Lewat Teater, Tya Setiawati Gugat Konstruksi Keperempuanan

"Bumi Perempuan", Teater Sakata, 2006.

Ingin  Bangun Optimisme Perempuan

Pada awal tahun 2000an, Tya menyutradarai kisah Pelayan-pelayan yang diadaptasi dari sebuah naskah asal Prancis. Pada 2005, muncullah keinginan untuk mencoba menulis naskah teater tentang perempuan. Lahirlah karya berjudul “Dekonstruksi Perawan” yang dipentaskan di delapan kota di Indonesia. Sejak saat itu, nama Tya mulai diperbincangkan.
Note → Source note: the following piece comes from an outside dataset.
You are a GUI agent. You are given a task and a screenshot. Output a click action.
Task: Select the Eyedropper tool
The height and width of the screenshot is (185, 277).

Aksi Tya berlanjut, dia terus menelurkan karya-karya bertemakan perempuan. Antara lain “Bumi Perempuan” (2005) dengan seluruh pemain perempuan yang memangkas habis rambut masing-masing. Dalam pentas ini, ia berkolaborasi dengan Perempuan Pekerja Teater dari Sumatera Barat. Ia lanjut terus dengan “Ketika Sel dan Tulang Bekerja” (2007), “Tsunami, Tsunami” (2008) dan karya-karya lain seperti “Ba Bi Ba Bu”, “Jam Dinding Yang Berdetak”, “Pelajaran”, “Suara-Suara Mati”, “Jangan Biarkan Pagi Datang” serta “Suatu Salah Paham”.

Lewat teater, Tya berupaya menggugah kesadaran dan membangun optimisme perempuan. ‘Terutama setelah berkeluarga, sensitivitas saya tentang perempuan semakin terbangun. Saya tahu betul apa yang dirasakan perempuan. Saya juga merasakannya kok,” ucap ibu tiga putera ini. Dia ingin perempuan bisa tegar menghadapi peliknya kehidupan. “Saya pernah menyaksikan sebuah kejadian saat ibu saya berada dalam keadaan tidak berdaya,” kata Tya dengan mata yang tertuju ke lantai. “Menjadi perempuan yang kuat itu kan modal untuk mencapai semua yang kita mau. Jangan cuma bilang ‘ya sudahlah, mungkin sudah takdir’, atau ‘enggak apa-apa’,” ujar Tya seperti menggugat.